Description:
Three-quarter length seated in a satin dress with a lace collar plunging to the cleavage from each shoulder, her fur edged cape fallen besides her on the chair. A coat of arms in the upper right hand corner of the canvas. Signed lower left.
Location:
Present Whereabouts Unknown.
Bibliography:
The Social Truth, Saturday, April 23, 1892
The sitter was born on 18 December 1866 in Cincinnati, Ohio and died 12 August 1941 in Rutherford, New Jersey.
The Social Truth of Saturday, April 23, 1892, says that the sitter was ‘the daughter of the Hebrew millionaire, Pike, of Opera House fame.’ Samuel Napthali Pike (1822-1872) commissioned John Montague Trimble to build Pike’s Opera House on West 23rd Street and Lexington Avenue, New York, and it was opened on January 9, 1868. The following year it was bought by Jay Gould and its name was changed. He was of Dutch origin, and settled in Cincinnati about 1843, where he built an opera house in 1857 which subsequently burnt down in 1866. Pike is mentioned in this connexion in The Saga of American Society – A Record of Social Aspiration 1607-1937, by Dixon Wecter (New York, 1937, reprinted 1970), pp.106 & 138. He was married to Ellen Miller Pike (1822-1908). He was a wealthy alcohol merchant, distiller of Magnolia whisky, and had four children and as well as Mrs. Goin, had a son called Lawrence, and was the father of the portrait painter Alice Pike Barney (1857-1931), his youngest child. He was also the owner of 3800 acres on Hackensack Meadows, the salt marshes which he drained in the 1860s, and which were sold by his estate in 1893 for $3 million.

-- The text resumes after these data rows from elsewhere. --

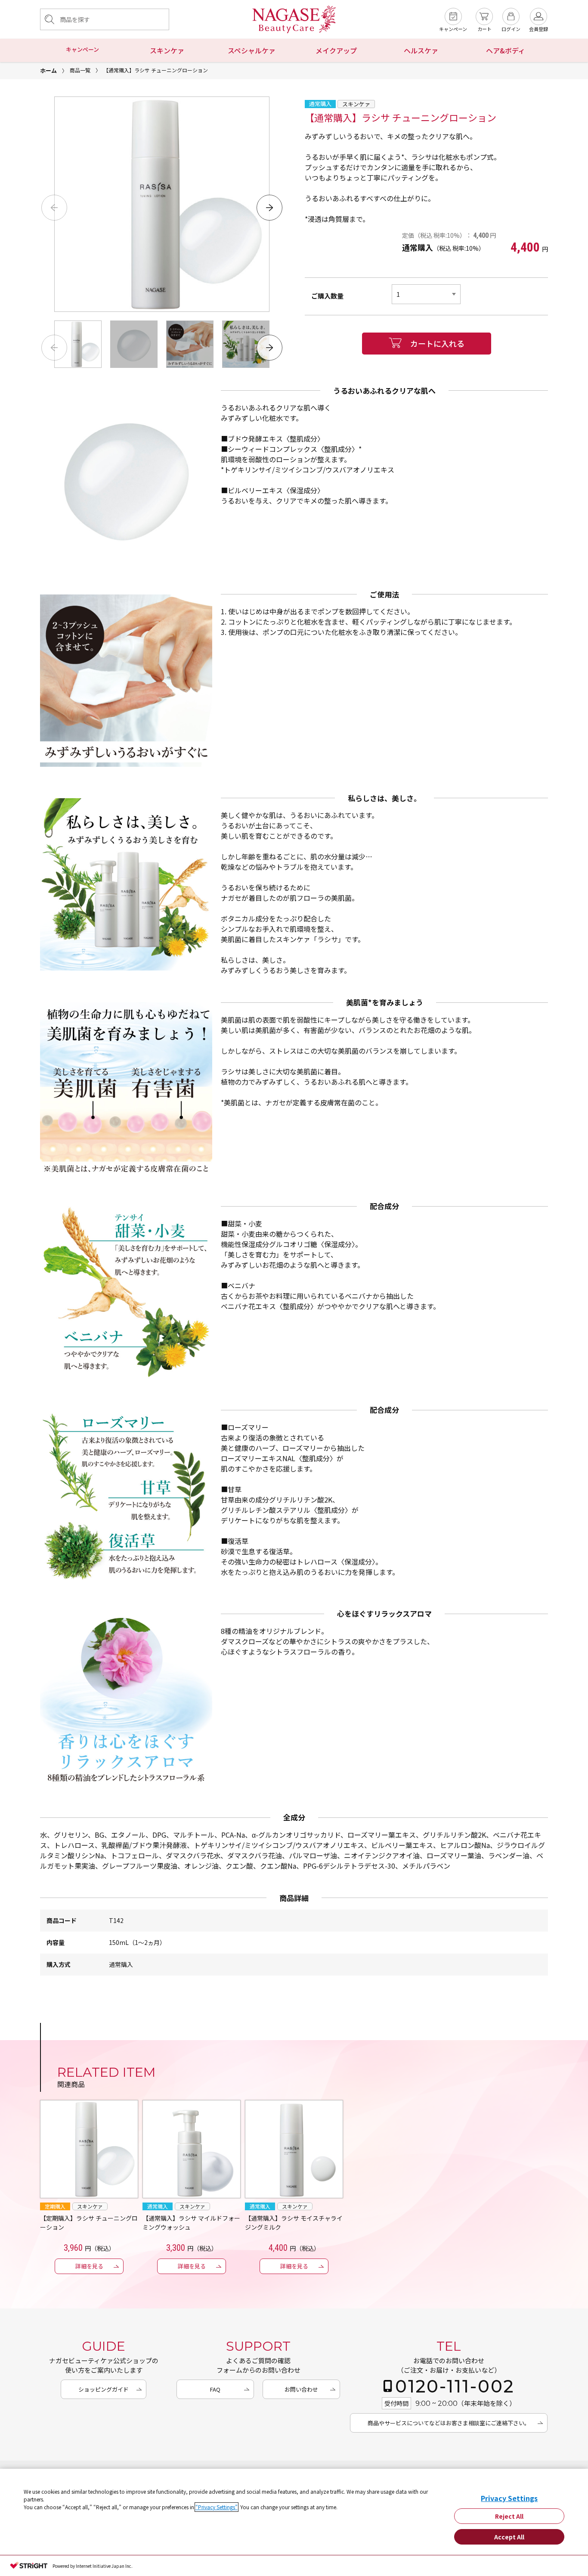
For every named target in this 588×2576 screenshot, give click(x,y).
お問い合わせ (301, 2389)
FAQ (215, 2389)
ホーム (48, 70)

James D. Goin (1848-1925), age 30 and Helen Goin, age 3, were living in the household of Ellen M. Pike, according to the 1880 census of New York County, Enumeration District 73, page 38. The census return showed “no relation” between James D. Goin and Helen Goin. Both were born in New York. However, an Ellen M. Pike was living at 582 Fifth Avenue in 1906-7.
In 1893 Mr. and Mrs. James D. Goin lived at 582 Fifth Avenue. Their daughter Ellen Goin (1877-1966) became Mrs. Manuel Enrique Rionda of Alpine, New Jersey, married a wealthy Cuban sugar importer (born 1877) in 1911, but had no children, and he died 8 February 1950.